Exactly as written, repeat all of the records below.

· · · ·

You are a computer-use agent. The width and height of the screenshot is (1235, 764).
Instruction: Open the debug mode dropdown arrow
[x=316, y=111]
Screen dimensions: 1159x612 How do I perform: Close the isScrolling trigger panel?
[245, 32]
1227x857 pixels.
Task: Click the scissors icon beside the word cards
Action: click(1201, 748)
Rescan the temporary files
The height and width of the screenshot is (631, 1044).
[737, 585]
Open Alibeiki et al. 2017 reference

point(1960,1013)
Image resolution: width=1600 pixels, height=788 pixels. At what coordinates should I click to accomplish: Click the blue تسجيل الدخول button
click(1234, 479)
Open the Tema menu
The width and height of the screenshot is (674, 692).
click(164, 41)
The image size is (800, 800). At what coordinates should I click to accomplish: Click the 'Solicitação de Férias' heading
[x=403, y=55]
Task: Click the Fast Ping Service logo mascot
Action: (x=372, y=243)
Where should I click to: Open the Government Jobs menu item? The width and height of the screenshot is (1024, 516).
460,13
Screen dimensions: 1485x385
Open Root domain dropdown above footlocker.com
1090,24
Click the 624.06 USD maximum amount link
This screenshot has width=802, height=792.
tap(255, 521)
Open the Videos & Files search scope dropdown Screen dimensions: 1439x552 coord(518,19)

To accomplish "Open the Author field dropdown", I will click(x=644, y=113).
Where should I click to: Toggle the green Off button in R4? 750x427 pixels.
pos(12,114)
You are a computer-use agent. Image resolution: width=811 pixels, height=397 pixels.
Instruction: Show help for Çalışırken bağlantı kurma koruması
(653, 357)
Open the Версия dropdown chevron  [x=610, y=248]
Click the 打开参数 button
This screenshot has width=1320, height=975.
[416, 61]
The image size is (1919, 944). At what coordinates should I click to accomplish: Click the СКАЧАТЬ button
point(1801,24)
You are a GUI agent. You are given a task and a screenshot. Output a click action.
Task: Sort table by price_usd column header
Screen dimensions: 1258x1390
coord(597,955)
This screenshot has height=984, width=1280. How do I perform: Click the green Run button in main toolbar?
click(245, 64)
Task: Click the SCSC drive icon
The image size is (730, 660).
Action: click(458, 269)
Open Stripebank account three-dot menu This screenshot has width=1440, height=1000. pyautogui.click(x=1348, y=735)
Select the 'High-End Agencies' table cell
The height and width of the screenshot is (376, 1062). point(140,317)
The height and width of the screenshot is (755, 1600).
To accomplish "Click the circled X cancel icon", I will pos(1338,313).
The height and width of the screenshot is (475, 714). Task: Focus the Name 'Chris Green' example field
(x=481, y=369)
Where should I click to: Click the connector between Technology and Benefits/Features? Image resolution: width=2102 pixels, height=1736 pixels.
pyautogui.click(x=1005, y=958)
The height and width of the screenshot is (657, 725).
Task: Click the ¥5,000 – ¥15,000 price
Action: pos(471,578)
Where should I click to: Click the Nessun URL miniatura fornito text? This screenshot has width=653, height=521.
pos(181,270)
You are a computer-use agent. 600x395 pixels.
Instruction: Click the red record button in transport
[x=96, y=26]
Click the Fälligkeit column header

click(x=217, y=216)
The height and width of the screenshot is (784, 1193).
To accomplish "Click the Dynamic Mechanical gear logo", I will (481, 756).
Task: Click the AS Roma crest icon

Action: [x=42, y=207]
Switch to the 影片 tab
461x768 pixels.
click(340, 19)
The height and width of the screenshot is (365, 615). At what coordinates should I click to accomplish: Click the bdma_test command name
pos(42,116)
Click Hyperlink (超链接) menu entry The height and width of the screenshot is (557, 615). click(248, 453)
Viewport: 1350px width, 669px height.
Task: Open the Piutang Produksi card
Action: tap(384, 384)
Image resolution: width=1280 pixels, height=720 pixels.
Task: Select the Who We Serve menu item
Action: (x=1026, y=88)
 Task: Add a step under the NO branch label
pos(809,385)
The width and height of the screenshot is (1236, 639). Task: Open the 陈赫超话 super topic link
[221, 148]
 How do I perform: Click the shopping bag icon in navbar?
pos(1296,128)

· · · ·

• TASK RESULT
You are a computer-use agent. The width and height of the screenshot is (1235, 764).
Instruction: Open the debug mode dropdown arrow
[x=316, y=111]
Screen dimensions: 1159x612 How do I perform: Close the isScrolling trigger panel?
[245, 32]
1227x857 pixels.
Task: Click the scissors icon beside the word cards
Action: click(1201, 748)
Rescan the temporary files
The height and width of the screenshot is (631, 1044).
[737, 585]
Open Alibeiki et al. 2017 reference

point(1960,1013)
Image resolution: width=1600 pixels, height=788 pixels. At what coordinates should I click to accomplish: Click the blue تسجيل الدخول button
click(1234, 479)
Open the Tema menu
The width and height of the screenshot is (674, 692).
click(164, 41)
The image size is (800, 800). At what coordinates should I click to accomplish: Click the 'Solicitação de Férias' heading
[x=403, y=55]
Task: Click the Fast Ping Service logo mascot
Action: (x=372, y=243)
Where should I click to: Open the Government Jobs menu item? The width and height of the screenshot is (1024, 516).
460,13
Screen dimensions: 1485x385
Open Root domain dropdown above footlocker.com
1090,24
Click the 624.06 USD maximum amount link
This screenshot has width=802, height=792.
tap(255, 521)
Open the Videos & Files search scope dropdown Screen dimensions: 1439x552 coord(518,19)

To accomplish "Open the Author field dropdown", I will click(x=644, y=113).
Where should I click to: Toggle the green Off button in R4? 750x427 pixels.
pos(12,114)
You are a computer-use agent. Image resolution: width=811 pixels, height=397 pixels.
Instruction: Show help for Çalışırken bağlantı kurma koruması
(653, 357)
Open the Версия dropdown chevron  [x=610, y=248]
Click the 打开参数 button
This screenshot has width=1320, height=975.
[416, 61]
The image size is (1919, 944). At what coordinates should I click to accomplish: Click the СКАЧАТЬ button
point(1801,24)
You are a GUI agent. You are given a task and a screenshot. Output a click action.
Task: Sort table by price_usd column header
Screen dimensions: 1258x1390
coord(597,955)
This screenshot has height=984, width=1280. How do I perform: Click the green Run button in main toolbar?
click(245, 64)
Task: Click the SCSC drive icon
The image size is (730, 660).
Action: click(458, 269)
Open Stripebank account three-dot menu This screenshot has width=1440, height=1000. pyautogui.click(x=1348, y=735)
Select the 'High-End Agencies' table cell
The height and width of the screenshot is (376, 1062). point(140,317)
The height and width of the screenshot is (755, 1600).
To accomplish "Click the circled X cancel icon", I will pos(1338,313).
The height and width of the screenshot is (475, 714). Task: Focus the Name 'Chris Green' example field
(x=481, y=369)
Where should I click to: Click the connector between Technology and Benefits/Features? Image resolution: width=2102 pixels, height=1736 pixels.
pyautogui.click(x=1005, y=958)
The height and width of the screenshot is (657, 725).
Task: Click the ¥5,000 – ¥15,000 price
Action: pos(471,578)
Where should I click to: Click the Nessun URL miniatura fornito text? This screenshot has width=653, height=521.
pos(181,270)
You are a computer-use agent. 600x395 pixels.
Instruction: Click the red record button in transport
[x=96, y=26]
Click the Fälligkeit column header

click(x=217, y=216)
The height and width of the screenshot is (784, 1193).
To accomplish "Click the Dynamic Mechanical gear logo", I will (481, 756).
Task: Click the AS Roma crest icon

Action: [x=42, y=207]
Switch to the 影片 tab
461x768 pixels.
click(340, 19)
The height and width of the screenshot is (365, 615). At what coordinates should I click to accomplish: Click the bdma_test command name
pos(42,116)
Click Hyperlink (超链接) menu entry The height and width of the screenshot is (557, 615). click(248, 453)
Viewport: 1350px width, 669px height.
Task: Open the Piutang Produksi card
Action: tap(384, 384)
Image resolution: width=1280 pixels, height=720 pixels.
Task: Select the Who We Serve menu item
Action: (x=1026, y=88)
 Task: Add a step under the NO branch label
pos(809,385)
The width and height of the screenshot is (1236, 639). Task: Open the 陈赫超话 super topic link
[221, 148]
 How do I perform: Click the shopping bag icon in navbar?
pos(1296,128)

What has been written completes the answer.